Ce sont les fausses idées socialistes qui ont mis les armes à la main à nos frères. Il faut dire aussi que la misère y a beaucoup contribué; mais cette misère elle-même peut être attribuée à la même cause, car depuis qu'on a voulu faire de la fraternité une prescription légale, les capitaux n'osent plus se montrer.
Voici un moment bien favorable pour prêcher la vérité. Pendant tous ces jours de troubles, il m'est arrivé de parcourir les rangs de la garde nationale, essayant de montrer que chacun devait demander à sa propre énergie les moyens d'existence et n'attendre de l'État que justice et sécurité. Je vous assure que cette doctrine a été pour la première fois bien accueillie, et quelques amis m'ont facilité les moyens de la développer en public, ce que je commencerai lundi.
Vous me demanderez peut-être pourquoi je ne remplis pas cette mission au sein de l'Assemblée nationale, dont la tribune est si retentissante. C'est que l'enceinte est si vaste et l'auditoire si impatient que toute démonstration y est impossible.
C'est bien malheureux, car je ne crois pas qu'il y ait jamais eu, en aucun pays, une assemblée mieux intentionnée, plus démocratique, plus sincère amie du bien, plus dévouée. Elle fait honneur au suffrage universel, mais il faut avouer qu'elle partage les préjugés dominants.
Si vous jetez un coup d'œil sur la carte de Paris, vous vous convaincrez que l'insurrection a été plus forte que vous ne paraissez le croire. Quand elle a éclaté, Paris n'avait pas plus de huit mille hommes de troupes, qu'en bonne tactique il fallait concentrer, puisque c'était insuffisant pour opérer. Aussi l'émeute s'est bientôt rendue maîtresse de tous les faubourgs, et il ne s'en est pas fallu de deux heures qu'elle n'envahît notre rue. D'un autre côté elle attaquait l'Hôtel de ville, et, par le Gros-Caillou, menaçait l'Assemblée nationale, au point que nous avons été réduits, nous aussi, à la ressource des barricades. Mais, au bout de deux jours, les renforts nous sont arrivés de province.

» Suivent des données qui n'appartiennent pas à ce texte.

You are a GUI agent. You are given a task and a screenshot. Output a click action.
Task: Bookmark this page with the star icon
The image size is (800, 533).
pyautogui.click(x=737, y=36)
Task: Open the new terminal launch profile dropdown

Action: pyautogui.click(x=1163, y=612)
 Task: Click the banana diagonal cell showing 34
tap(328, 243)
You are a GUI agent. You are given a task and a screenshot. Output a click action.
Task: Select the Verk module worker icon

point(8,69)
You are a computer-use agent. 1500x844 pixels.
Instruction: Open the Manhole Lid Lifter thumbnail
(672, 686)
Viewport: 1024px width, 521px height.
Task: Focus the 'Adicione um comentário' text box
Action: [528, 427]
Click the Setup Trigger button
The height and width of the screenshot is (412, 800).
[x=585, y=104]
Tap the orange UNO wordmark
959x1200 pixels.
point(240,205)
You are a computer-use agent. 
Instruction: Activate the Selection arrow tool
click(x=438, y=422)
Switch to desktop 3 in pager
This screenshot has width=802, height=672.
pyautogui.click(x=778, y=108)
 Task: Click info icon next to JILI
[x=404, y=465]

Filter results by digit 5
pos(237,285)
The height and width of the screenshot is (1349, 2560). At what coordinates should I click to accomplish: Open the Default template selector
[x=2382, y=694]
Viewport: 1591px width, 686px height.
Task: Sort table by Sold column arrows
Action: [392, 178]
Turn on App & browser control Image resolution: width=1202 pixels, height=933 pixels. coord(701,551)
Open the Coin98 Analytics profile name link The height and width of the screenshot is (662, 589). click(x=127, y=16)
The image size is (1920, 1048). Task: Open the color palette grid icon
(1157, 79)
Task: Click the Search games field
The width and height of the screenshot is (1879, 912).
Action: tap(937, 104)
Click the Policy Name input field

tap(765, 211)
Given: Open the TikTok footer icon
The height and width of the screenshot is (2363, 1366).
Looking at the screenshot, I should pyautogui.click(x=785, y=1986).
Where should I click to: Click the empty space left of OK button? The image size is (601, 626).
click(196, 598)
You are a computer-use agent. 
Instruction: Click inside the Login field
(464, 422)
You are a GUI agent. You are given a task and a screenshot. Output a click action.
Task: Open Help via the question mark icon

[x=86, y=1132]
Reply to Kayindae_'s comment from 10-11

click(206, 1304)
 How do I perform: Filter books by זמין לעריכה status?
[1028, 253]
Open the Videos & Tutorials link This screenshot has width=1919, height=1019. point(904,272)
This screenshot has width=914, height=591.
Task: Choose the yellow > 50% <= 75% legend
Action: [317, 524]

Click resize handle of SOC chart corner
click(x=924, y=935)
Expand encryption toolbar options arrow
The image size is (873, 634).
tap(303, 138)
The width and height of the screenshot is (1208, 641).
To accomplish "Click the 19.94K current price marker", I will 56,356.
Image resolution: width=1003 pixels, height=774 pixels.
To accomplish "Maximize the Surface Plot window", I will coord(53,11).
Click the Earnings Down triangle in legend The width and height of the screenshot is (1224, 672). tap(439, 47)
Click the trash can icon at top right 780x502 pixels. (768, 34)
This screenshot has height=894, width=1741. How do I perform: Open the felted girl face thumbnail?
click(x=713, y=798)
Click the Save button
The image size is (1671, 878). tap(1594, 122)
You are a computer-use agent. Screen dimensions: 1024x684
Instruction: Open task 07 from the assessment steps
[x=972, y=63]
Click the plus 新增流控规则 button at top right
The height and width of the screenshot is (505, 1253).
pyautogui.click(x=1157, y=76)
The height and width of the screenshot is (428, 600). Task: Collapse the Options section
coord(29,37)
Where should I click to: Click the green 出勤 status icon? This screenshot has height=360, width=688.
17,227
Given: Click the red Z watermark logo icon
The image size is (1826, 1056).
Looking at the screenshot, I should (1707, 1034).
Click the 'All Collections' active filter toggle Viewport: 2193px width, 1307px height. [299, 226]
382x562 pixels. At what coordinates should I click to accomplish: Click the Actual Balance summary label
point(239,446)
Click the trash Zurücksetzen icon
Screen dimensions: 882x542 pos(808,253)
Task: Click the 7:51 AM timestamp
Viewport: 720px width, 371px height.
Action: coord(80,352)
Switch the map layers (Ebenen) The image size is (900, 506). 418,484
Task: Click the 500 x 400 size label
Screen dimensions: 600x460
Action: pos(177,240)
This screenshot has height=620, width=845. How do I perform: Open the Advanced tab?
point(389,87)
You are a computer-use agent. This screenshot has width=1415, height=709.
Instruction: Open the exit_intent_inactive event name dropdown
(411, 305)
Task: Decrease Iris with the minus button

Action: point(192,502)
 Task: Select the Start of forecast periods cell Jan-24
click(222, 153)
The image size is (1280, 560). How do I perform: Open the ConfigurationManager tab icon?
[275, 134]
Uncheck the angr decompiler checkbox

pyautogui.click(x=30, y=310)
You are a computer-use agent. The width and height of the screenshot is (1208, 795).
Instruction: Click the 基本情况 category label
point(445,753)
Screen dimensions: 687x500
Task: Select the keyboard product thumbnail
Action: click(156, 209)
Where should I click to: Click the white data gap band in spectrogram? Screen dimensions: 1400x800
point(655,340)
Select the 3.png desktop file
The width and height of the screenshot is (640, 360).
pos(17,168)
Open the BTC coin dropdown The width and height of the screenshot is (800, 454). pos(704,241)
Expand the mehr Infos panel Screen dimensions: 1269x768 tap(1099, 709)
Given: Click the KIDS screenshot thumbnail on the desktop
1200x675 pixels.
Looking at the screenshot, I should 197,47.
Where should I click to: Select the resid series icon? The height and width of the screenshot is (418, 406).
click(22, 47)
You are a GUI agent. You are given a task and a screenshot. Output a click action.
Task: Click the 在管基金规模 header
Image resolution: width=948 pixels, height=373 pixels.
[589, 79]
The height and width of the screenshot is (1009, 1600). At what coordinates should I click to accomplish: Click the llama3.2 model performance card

Vous me demandez si cette insurrection sera la dernière. J'ose l'espérer. Nous avons maintenant de la fermeté et de l'unité dans le pouvoir. La chambre est animée d'un esprit d'ordre et de justice, mais non de vengeance. Aujourd'hui notre plus grand ennemi, c'est la misère, le manque de travail. Si le gouvernement rétablit la sécurité, les affaires reprendront, et ce sera notre salut.
Vous ne devez pas douter, mon cher Monsieur, de l'empressement avec lequel je me rendrais à votre bonne invitation et à celle de madame Schwabe, si je le pouvais. Quinze jours passés auprès de vous, à causer, promener, faire de la musique, caresser vos beaux enfants, ce serait pour moi le bonheur. Mais, selon toute apparence, je serai obligé de me le refuser. Je crains bien que notre session ne dure longtemps. Soyez sûr, du moins, que si je puis m'échapper, je n'y manquerai pas.
Douvres, 7 octobre 1848.
Je ne veux pas quitter le sol d'Angleterre, mon cher Monsieur, sans vous exprimer le sentiment de reconnaissance que j'emporte, et aussi sans vous demander un peu pardon pour tous les embarras que vous a occasionnés mon séjour auprès de vous. Vous serez peut-être surpris de voir la date de cette lettre. Pendant que je cherchais M. Faulkner à Folkestone, le bateau à vapeur m'a fait l'impolitesse de prendre le large, me laissant sur le quai, indécis si je sauterais à bord. Il y a vingt ans je l'aurais essayé. Mais je me suis contenté de le regarder, et ayant appris qu'un autre steamer part ce soir de Douvres, je suis venu ici, et je ne regrette pas l'accident, car Douvres vaut bien la peine de rester un jour de plus en Angleterre. C'est même ce que je ferais, si je n'étais dépourvu de tous mes effets. Enfin j'ai pu faire votre commission à M. Faulkner tout à mon aise.
..... Les deux jours que j'ai passés avec M. Cobden ont été bien agréables. Son impopularité momentanée n'a pas altéré la gaieté et l'égalité de son humeur. Il dit, et je crois avec raison, qu'il est plus près du désarmement aujourd'hui qu'il n'était près du free-trade quand il fonda la ligue. C'est un grand homme; et je le reconnais à ceci: que son intérêt, sa réputation, sa gloire ne sont jamais mis par lui en balance avec l'intérêt de la justice et de l'humanité.